If I had distance and perspective it would be easier. I could look at this situation from the outside like a stranger peeking in through a window, seeing life in snapshots and glimpses and making decisions with the comfortable surety that they could not really affect me. From the outside the choice is simple - I determine what I can and cannot live with and I act accordingly. But on the inside, I agonize over what those choices will do to people - real flesh-and-blood people whom I love.
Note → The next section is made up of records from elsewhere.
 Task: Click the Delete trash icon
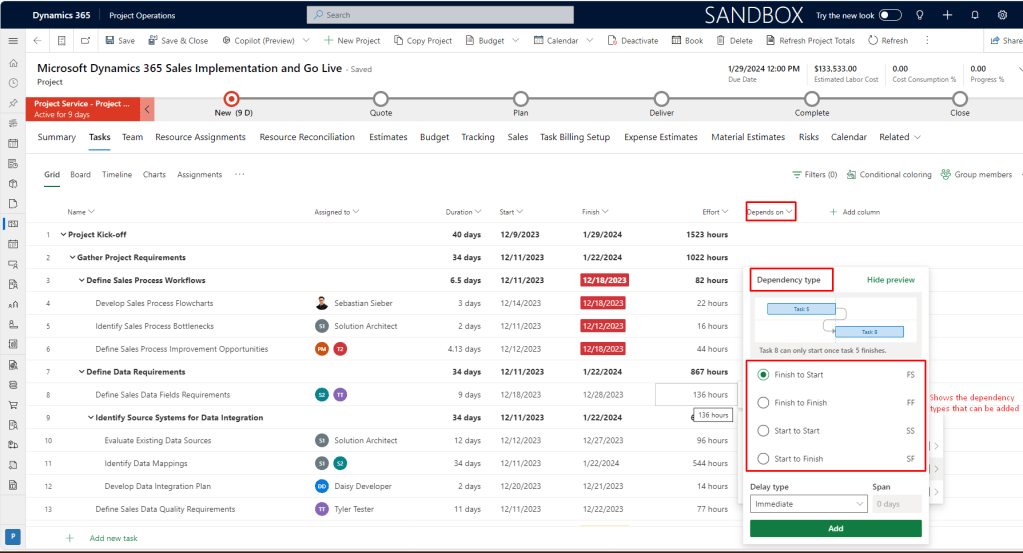point(721,41)
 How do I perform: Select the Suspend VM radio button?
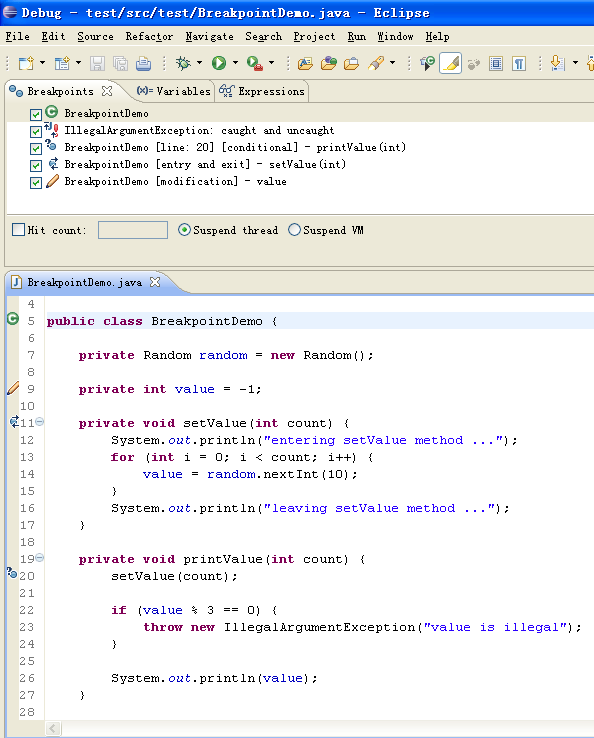tap(294, 230)

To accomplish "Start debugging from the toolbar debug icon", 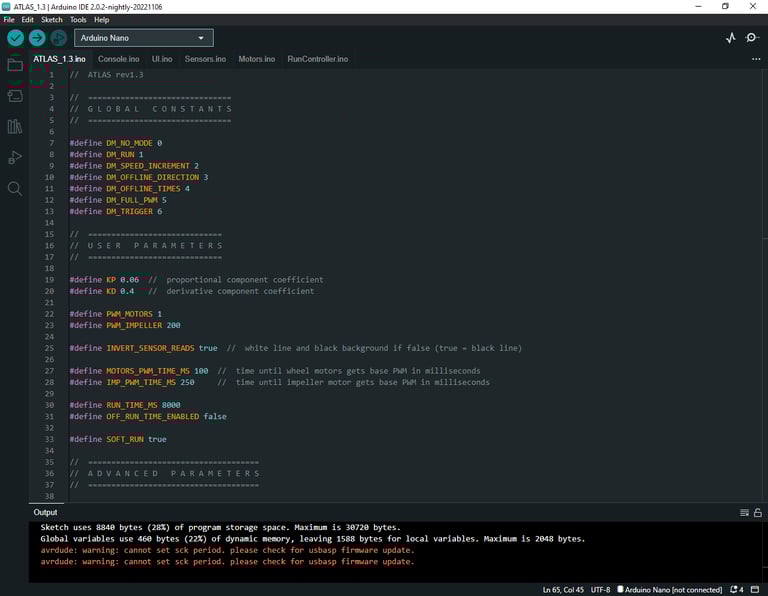I will (x=59, y=38).
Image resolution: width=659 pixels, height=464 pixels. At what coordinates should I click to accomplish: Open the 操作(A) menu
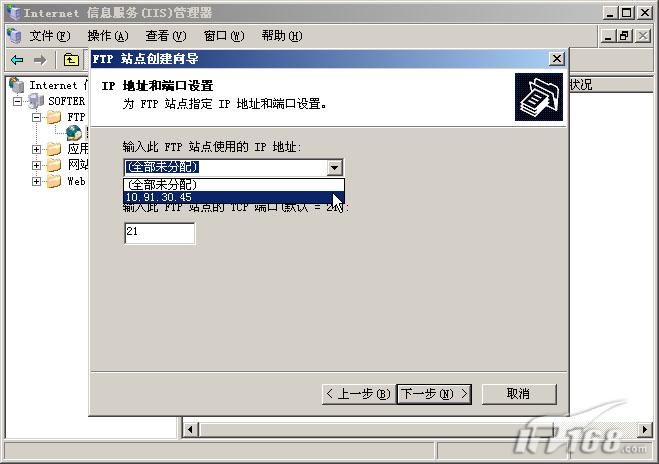point(108,36)
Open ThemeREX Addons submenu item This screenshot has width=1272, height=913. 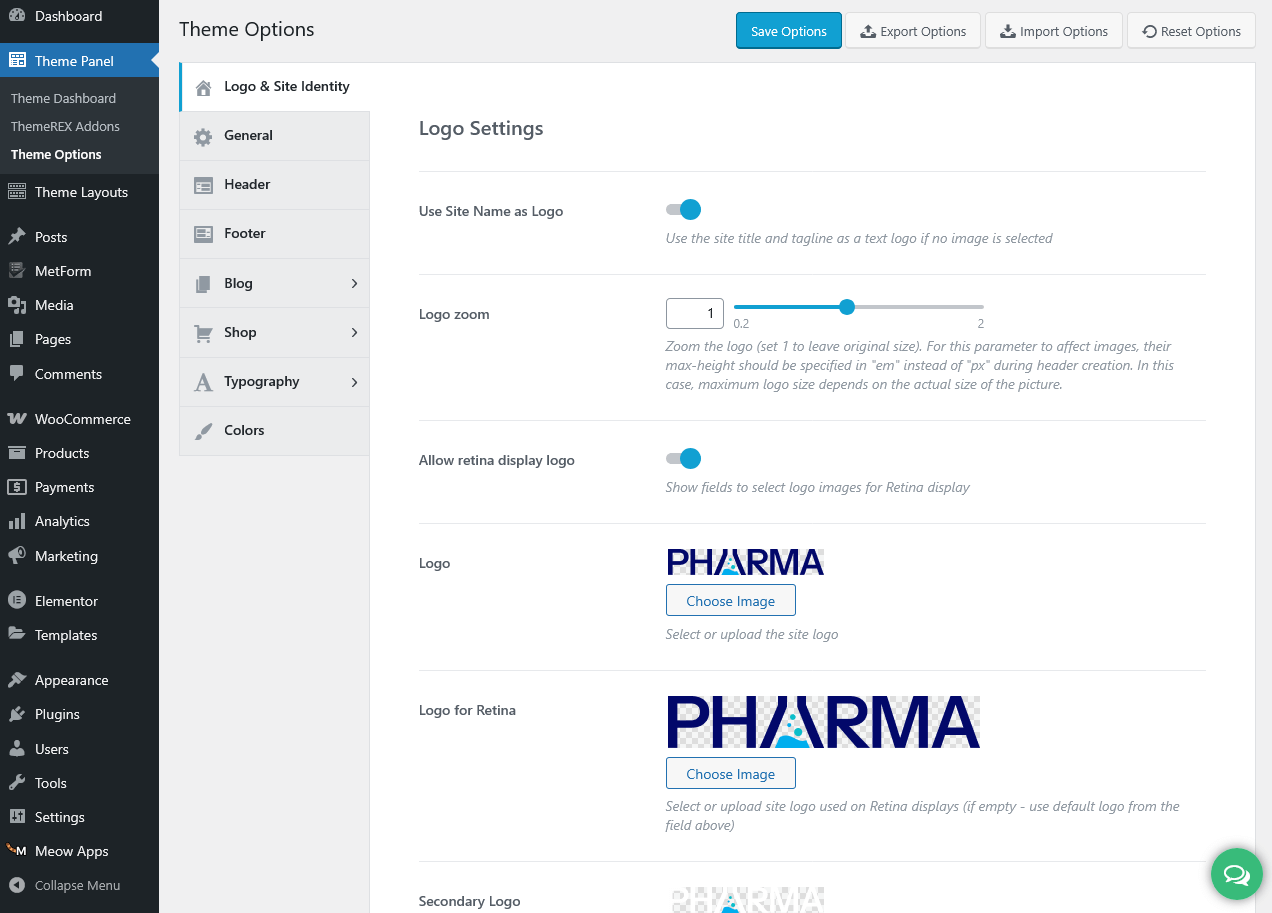click(65, 127)
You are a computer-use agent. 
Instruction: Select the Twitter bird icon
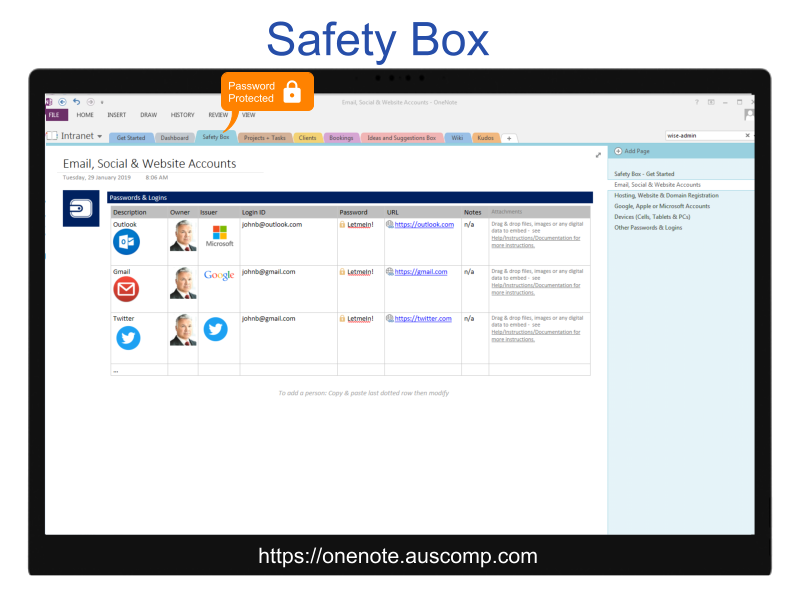[127, 337]
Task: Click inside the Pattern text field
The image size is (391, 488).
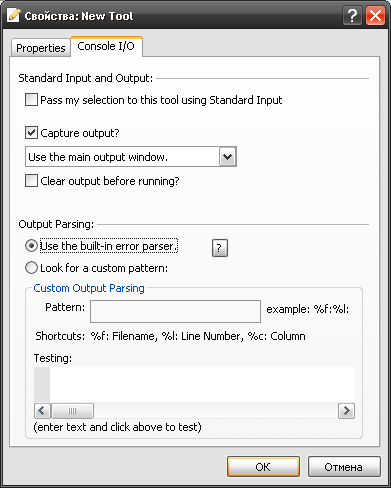Action: click(175, 311)
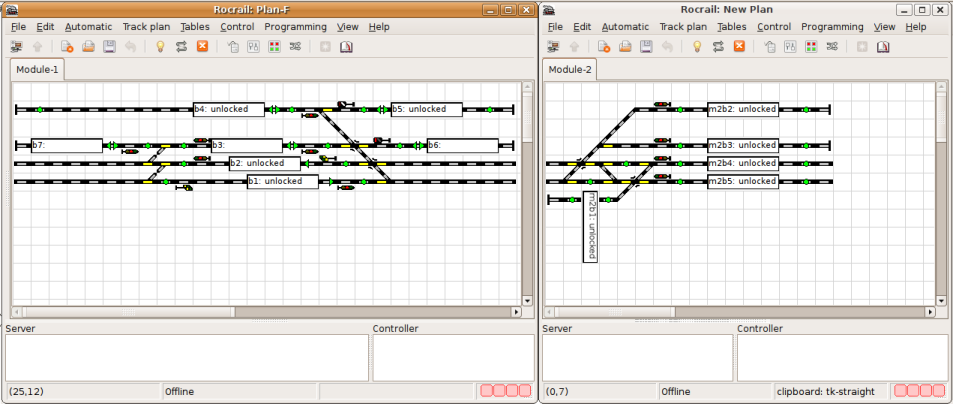Screen dimensions: 953x404
Task: Select block b4 labeled unlocked
Action: coord(228,109)
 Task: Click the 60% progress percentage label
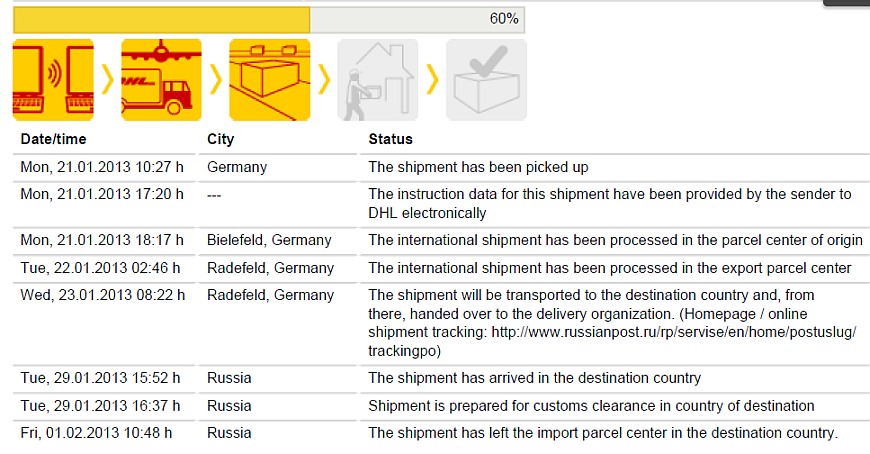point(504,19)
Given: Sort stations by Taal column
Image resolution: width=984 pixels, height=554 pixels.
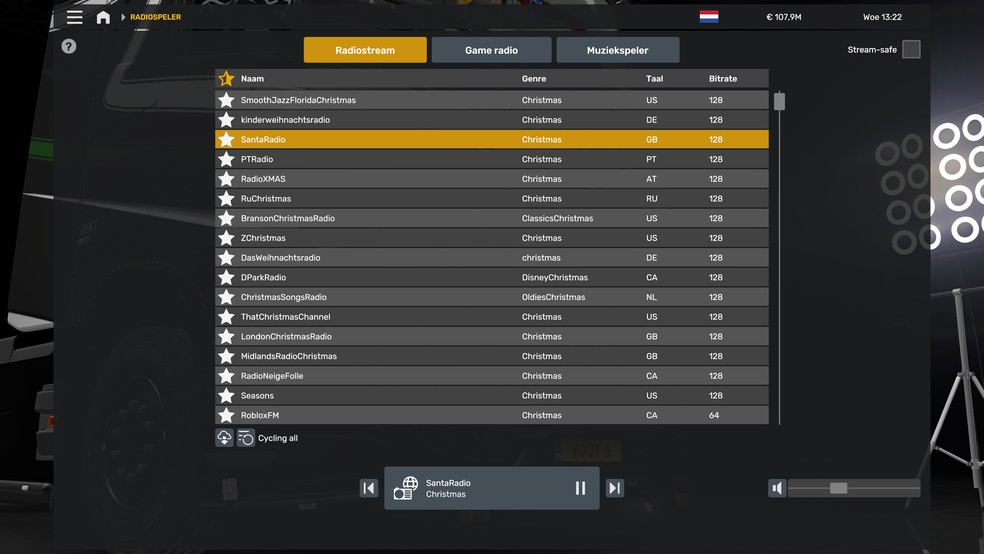Looking at the screenshot, I should tap(655, 79).
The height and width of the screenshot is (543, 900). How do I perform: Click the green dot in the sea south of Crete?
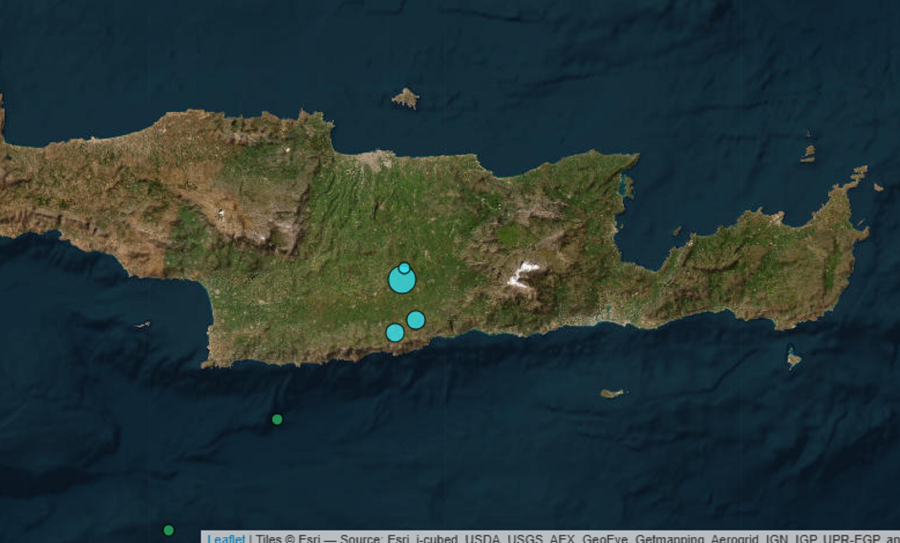coord(277,419)
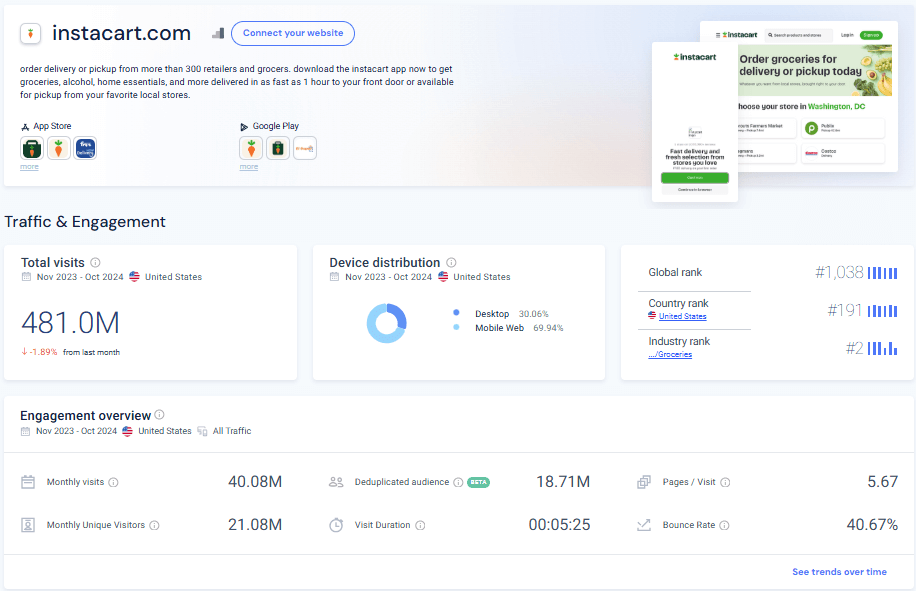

Still...how many times have I said that in order to love others we must love ourselves? It is finally time for me to think first about what my own unwillingness or inability to choose will do to me. I cannot afford to let my core be destroyed on someone else's altar. We are adjured to love others, to put others first - those of us who have been abused have not only been told to do so, we have been forced to, in the most painful of ways and because of this, acting in my own self-interest is well-nigh impossible for me. I have been preconditioned to feel selfish and evil when I even consider it. I have been taught to deny myself, to sacrifice all that I am so that others can have what they want in the moment, whatever that might be. The question is no longer "should I put myself first?" but has become "how can I reconcile a lifetime of learned behavior with this voice crying from my own inner wilderness that a straighter, better path must be made?"
Oh, but I am tired. My mind swirls like the early morning mist. My heart is withered and wasted with the struggle to find balance between myself and another. I know the journey is worthwhile but I am so tired; there may be miles and years ahead, but I can't bring myself to care. Like the leaves, I want to let go and just be carried away, to drift, and float, and fall...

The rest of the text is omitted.